# PROBLEM
Give the lines below again exactly, starting with the line that holds "CLOTHING, FOOTWEAR AND" and going on through the line that holds "[Search] (14, 19)".

.....

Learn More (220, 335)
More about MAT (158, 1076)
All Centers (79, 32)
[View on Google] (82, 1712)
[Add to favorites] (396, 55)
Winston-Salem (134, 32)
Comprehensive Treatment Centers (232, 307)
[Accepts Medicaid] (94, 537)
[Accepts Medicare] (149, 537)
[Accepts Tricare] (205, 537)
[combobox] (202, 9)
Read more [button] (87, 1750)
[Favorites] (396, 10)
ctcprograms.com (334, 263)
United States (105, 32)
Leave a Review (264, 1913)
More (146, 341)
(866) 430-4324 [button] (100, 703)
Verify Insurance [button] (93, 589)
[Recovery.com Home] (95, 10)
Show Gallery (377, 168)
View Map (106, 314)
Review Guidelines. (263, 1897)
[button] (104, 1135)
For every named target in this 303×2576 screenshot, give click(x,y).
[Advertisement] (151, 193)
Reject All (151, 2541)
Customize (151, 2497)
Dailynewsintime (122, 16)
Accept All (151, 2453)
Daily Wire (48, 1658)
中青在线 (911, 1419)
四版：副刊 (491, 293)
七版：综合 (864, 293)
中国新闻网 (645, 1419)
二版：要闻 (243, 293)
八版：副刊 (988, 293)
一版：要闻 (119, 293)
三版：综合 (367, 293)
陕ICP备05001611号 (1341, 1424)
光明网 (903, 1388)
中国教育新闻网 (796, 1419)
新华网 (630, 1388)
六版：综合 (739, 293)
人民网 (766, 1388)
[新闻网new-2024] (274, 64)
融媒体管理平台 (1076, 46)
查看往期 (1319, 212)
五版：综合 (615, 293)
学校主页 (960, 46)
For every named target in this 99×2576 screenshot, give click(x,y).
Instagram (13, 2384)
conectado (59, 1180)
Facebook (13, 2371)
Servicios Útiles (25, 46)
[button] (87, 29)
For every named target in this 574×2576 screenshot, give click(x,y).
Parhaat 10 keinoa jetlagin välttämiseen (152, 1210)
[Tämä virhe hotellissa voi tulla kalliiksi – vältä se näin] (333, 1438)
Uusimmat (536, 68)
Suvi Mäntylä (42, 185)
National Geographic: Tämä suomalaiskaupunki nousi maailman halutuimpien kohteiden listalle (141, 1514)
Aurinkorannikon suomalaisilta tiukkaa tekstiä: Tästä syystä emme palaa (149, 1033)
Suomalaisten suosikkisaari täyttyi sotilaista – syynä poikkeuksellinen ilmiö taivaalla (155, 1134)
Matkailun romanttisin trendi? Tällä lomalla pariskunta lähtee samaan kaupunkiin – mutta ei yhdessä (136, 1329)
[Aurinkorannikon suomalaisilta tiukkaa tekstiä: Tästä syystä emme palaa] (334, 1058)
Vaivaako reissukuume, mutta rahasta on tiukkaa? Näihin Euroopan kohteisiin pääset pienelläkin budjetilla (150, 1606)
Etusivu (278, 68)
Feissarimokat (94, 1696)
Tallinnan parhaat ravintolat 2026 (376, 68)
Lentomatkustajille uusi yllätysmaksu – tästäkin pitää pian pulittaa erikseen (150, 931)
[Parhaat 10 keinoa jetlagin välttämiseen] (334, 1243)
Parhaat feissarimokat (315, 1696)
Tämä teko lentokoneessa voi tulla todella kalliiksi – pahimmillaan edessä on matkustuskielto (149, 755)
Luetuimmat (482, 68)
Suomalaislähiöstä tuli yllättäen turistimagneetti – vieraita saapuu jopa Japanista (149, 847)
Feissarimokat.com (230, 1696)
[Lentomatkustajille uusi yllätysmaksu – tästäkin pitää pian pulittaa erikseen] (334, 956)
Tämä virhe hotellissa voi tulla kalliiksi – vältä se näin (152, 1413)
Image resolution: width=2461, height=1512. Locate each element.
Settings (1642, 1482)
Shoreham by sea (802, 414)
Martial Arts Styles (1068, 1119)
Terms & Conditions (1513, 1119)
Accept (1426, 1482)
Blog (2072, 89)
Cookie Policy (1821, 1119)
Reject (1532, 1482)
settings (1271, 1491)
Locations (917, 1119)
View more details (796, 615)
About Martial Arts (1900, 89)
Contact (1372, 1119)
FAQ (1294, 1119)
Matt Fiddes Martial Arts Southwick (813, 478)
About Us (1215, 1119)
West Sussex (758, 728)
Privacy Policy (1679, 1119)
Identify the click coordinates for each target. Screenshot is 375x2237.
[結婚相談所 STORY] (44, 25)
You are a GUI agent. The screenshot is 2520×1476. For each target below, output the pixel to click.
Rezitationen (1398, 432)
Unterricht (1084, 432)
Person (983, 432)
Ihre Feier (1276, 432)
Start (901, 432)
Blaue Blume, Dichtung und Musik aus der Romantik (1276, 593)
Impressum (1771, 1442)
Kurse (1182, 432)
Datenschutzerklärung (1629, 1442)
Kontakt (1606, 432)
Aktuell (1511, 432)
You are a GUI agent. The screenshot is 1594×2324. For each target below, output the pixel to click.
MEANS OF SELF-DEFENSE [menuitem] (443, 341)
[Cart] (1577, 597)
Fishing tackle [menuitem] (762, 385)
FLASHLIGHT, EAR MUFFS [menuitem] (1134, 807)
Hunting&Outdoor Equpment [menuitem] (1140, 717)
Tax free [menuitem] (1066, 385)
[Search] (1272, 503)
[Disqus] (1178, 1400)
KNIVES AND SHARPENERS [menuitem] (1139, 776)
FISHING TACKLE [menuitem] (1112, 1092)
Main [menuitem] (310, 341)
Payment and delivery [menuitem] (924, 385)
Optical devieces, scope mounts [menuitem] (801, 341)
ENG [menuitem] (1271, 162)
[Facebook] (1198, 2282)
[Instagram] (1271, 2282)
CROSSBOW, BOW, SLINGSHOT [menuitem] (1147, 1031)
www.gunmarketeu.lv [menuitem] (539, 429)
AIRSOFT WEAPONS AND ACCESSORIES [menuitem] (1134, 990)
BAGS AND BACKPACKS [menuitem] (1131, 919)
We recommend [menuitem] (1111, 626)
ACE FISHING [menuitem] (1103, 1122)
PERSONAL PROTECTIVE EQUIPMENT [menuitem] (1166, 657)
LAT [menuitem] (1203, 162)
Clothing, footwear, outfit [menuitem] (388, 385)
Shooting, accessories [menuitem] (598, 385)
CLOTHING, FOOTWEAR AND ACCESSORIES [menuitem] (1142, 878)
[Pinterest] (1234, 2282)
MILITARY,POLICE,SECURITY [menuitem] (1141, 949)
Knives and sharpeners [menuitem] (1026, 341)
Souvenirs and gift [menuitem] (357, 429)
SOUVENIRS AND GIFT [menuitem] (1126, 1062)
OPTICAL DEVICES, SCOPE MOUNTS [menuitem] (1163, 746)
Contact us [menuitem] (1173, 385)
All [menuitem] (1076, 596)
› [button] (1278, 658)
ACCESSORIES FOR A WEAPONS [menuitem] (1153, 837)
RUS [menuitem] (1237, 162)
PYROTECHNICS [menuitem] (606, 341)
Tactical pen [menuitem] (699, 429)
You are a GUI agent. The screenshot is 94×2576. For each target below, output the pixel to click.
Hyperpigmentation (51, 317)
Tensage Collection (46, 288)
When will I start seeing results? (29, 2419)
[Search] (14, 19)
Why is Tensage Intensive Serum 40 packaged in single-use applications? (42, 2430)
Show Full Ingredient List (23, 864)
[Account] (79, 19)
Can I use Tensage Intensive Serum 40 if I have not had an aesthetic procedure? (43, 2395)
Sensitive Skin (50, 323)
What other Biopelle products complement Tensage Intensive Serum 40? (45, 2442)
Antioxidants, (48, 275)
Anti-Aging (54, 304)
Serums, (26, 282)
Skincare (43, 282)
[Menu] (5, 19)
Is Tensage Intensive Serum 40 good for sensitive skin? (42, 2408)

.....

# REPLY
CLOTHING, FOOTWEAR AND ACCESSORIES [menuitem] (1142, 878)
[Pinterest] (1234, 2282)
MILITARY,POLICE,SECURITY [menuitem] (1141, 949)
Knives and sharpeners [menuitem] (1026, 341)
Souvenirs and gift [menuitem] (357, 429)
SOUVENIRS AND GIFT [menuitem] (1126, 1062)
OPTICAL DEVICES, SCOPE MOUNTS [menuitem] (1163, 746)
Contact us [menuitem] (1173, 385)
All [menuitem] (1076, 596)
› [button] (1278, 658)
ACCESSORIES FOR A WEAPONS [menuitem] (1153, 837)
RUS [menuitem] (1237, 162)
PYROTECHNICS [menuitem] (606, 341)
Tactical pen [menuitem] (699, 429)
You are a GUI agent. The screenshot is 94×2576. For each target below, output the pixel to click.
Hyperpigmentation (51, 317)
Tensage Collection (46, 288)
When will I start seeing results? (29, 2419)
[Search] (14, 19)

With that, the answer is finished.